£35,000 Per Year the Price of Settlement

Home Secretary Theresa May has announced that from 2016, migrant workers from outside the EU who wish to settle in the UK must earn at least £35,000.  Mrs May said that this action would help reduce the number of non-Europeans settling from 60,000 per year to 20,000.

The change will apply to skilled migrants who wish to remain in the UK permanently after five years. Those failing to qualify will be required to leave after six years. Exceptions will be made for workers in “shortage occupations”, scientists, researchers in PhD level jobs and Ministers of Religion.

Mrs May said that the measures are intended to ensure that only the “brightest and best” immigrants settle in the UK. In recent years, numbers of migrants remaining permanently have risen from fewer than 10,000 in 1997, to 84,000 in 2010.

Matt Cavanagh of the Institute for Public Policy Research argues that an income requirement of £35,000 is unfair on migrants who have brought much needed skills to the UK, worked hard and paid their taxes. It may even result in skilled migrants being deterred from coming in the first place, causing serious problems for employers. Nurses, he says, will be amongst the most seriously affected. It would be better and fairer all round to look for other measures to encourage migrants to go home, such as offering financial incentives, or providing support to find work in their home countries.

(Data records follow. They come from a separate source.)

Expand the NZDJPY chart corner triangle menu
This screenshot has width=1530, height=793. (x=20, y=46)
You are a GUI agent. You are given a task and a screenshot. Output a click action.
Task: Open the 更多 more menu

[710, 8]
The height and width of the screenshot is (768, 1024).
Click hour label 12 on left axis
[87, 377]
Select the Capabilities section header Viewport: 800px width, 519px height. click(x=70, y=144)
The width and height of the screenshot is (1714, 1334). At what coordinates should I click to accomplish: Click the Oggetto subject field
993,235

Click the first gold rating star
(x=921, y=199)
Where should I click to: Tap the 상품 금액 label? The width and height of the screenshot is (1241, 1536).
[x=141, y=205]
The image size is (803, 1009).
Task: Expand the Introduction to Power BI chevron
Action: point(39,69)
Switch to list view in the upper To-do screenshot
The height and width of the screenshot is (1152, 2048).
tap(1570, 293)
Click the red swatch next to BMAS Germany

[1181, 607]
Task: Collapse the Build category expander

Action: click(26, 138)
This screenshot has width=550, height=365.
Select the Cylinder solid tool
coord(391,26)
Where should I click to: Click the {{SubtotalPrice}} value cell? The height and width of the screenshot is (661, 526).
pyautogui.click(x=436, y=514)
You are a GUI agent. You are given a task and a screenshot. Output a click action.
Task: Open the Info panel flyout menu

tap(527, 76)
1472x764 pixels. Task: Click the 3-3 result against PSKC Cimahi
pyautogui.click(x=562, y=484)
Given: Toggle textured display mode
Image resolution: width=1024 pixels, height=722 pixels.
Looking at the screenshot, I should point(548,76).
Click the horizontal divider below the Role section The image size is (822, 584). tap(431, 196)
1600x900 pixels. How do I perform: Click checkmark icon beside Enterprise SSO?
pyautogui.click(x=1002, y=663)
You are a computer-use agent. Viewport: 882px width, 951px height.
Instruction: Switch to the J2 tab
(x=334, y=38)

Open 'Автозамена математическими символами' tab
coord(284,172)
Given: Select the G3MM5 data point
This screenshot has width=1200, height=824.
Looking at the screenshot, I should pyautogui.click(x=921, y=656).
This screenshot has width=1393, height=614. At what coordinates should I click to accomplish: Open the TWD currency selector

Foreign domestic workers are also facing new restrictions. Only those travelling with their employers will be allowed to work in the UK and they will be required to leave after six months.  Those working in diplomatic households will be able to stay for up to five years. Domestic workers will not be able to extend their stay, switch employer, sponsor dependants or seek settlement.

There will also be more thorough pre-entry checks for domestic workers. Mrs May said: "We recognise that the ODW (overseas domestic worker) routes can at times result in the import of abusive employer/employee relationships to the UK. It is important that those who use these routes to bring their staff here understand what is and is not acceptable. So we will be strengthening pre-entry measures to ensure that domestic workers and their employers understand their respective rights and responsibilities."